Sporadic flowering and gregarious death events could be a key factor explaining the mechanism by which P. contorta individuals can invade. In addition to this effect of flowering and gregarious death, Ch. culeou populations play a fundamental role in the fire regime, as it is a species prone to burn forming fire ladders that facilitate crowning. These disturbances may function as a driver to facilitate the dispersal and establishment of P. contorta individuals across the landscape (Langdon et al. 2019). It has also been shown that in areas invaded by P. contorta, fire can increase the quality of the seedbed and the rate of pine establishment, mainly if they are ecosystems with older invasion (Taylor et al. 2017).

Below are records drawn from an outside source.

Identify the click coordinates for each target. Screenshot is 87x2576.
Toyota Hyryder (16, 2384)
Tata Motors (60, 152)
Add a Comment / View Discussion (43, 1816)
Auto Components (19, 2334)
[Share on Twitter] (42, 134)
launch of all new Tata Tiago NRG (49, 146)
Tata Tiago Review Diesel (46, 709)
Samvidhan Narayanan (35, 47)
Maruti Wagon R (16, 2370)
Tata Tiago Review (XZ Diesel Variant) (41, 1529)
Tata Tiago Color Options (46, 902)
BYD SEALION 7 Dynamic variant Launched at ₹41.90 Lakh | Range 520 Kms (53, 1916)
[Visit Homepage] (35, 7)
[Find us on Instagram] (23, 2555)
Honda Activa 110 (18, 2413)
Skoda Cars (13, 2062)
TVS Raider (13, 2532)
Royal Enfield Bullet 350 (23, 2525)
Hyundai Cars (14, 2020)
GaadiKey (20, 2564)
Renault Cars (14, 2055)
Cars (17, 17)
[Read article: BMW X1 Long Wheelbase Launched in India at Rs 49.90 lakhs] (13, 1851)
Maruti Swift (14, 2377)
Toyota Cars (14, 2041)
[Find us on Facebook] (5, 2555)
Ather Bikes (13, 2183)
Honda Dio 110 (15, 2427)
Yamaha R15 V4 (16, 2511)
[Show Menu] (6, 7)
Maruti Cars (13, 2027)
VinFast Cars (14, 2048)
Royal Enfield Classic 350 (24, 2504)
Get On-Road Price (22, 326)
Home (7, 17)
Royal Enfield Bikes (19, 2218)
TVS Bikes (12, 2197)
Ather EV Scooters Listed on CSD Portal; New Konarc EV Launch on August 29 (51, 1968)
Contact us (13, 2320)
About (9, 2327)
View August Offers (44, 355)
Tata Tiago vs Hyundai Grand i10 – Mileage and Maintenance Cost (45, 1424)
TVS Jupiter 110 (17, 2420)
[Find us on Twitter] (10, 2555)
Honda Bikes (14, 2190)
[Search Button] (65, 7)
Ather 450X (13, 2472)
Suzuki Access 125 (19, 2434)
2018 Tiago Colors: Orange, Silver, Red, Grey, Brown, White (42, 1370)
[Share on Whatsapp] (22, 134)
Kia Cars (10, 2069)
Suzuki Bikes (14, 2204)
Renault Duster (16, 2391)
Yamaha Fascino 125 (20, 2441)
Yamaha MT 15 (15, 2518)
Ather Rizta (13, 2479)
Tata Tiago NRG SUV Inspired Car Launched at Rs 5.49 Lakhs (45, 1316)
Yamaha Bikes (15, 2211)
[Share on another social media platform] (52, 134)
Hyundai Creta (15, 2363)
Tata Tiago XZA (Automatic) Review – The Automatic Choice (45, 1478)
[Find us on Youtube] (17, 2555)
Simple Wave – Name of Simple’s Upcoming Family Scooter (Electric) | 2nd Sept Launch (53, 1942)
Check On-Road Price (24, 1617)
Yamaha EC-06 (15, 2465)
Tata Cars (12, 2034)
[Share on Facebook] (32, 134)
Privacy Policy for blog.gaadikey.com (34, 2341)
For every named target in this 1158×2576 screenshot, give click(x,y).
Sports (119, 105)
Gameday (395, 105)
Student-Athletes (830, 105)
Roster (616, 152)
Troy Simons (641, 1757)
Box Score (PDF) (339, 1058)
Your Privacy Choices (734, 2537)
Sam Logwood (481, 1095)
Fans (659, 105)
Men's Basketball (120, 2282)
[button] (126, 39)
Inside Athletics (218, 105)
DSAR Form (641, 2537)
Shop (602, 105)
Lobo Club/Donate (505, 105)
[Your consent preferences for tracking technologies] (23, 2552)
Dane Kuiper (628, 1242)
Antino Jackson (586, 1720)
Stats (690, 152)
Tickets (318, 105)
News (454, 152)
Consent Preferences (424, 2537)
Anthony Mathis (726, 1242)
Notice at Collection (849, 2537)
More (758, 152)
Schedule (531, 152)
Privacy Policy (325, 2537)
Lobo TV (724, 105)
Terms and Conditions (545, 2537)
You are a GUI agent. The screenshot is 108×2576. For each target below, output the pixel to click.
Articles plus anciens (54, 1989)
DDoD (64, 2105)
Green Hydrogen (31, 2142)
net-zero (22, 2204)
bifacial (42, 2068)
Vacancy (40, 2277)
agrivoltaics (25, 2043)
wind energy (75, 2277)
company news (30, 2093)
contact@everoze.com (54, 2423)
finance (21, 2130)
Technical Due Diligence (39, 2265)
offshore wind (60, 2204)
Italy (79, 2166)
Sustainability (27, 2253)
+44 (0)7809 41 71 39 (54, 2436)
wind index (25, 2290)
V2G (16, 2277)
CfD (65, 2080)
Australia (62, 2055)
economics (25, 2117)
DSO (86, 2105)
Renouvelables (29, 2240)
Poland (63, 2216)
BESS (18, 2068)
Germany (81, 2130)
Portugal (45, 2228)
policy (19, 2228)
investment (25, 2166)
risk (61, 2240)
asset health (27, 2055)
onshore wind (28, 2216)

Finally, it is important to consider these results from an invasion management point of view. Our results indicated that the presence of Ch. culeou significantly reduces the probability of establishment of P. contorta individuals and to a lesser extent herbaceous and tree species. Therefore, when carrying out management strategies in invaded areas, maintaining the cover of Ch. culeou could prevent recruitment of P. contorta individuals, allowing other native species (herbaceous or arboreal) to colonize these ecosystems. In addition, maintaining Ch. culeou could inhibit the effect of post-control or eradication invasion legacies, which will allow for better recruitment of native species in cases of restoring invaded ecosystems.

Conclusions

Our study determined that the cover of Ch. culeou significantly influences the abundance and probability of establishment of species with herbaceous and arboreal growth form, and especially on the non-native species P. contorta, even being more significant than the arboreal cover. These results are important for planning conservation strategies in the Malalcahuello National Reserve since the presence of a dense understory composed of species of the genus Chusquea could function as a biotic and even abiotic filter (changes in microclimatic conditions) that prevents the establishment and further invasion of P. contorta.

A deeper understanding of the phenological processes associated with historical and future Chusquea sp. species could be key to disentangle the invasion dynamics of P. contorta, as these stochastic processes of flowering and gregarious death, combined with natural and intentional disturbances, could favor the advance of the invasion in the Malalcahuello National Reserve.

It is important to be careful with these results for both management and control of P. contorta, because although the cover of Ch. culeou tends to reduce the probability of establishment of P. contorta, its spatial distribution within the Malalcahuello National Reserve tends to be heterogeneous within the landscape (clustered distribution in the landscape) unlike the tree canopy cover of P. contorta that tends to homogenize the ecosystem and be more constant in the landscape. Therefore, although the cover of Ch. culeou may increase biotic resistance, P. contorta individuals could establish in areas close to the propagule source that are free of Ch. culeou populations. The establishment of these pines could eventually suppress the Ch. culeou in the long term.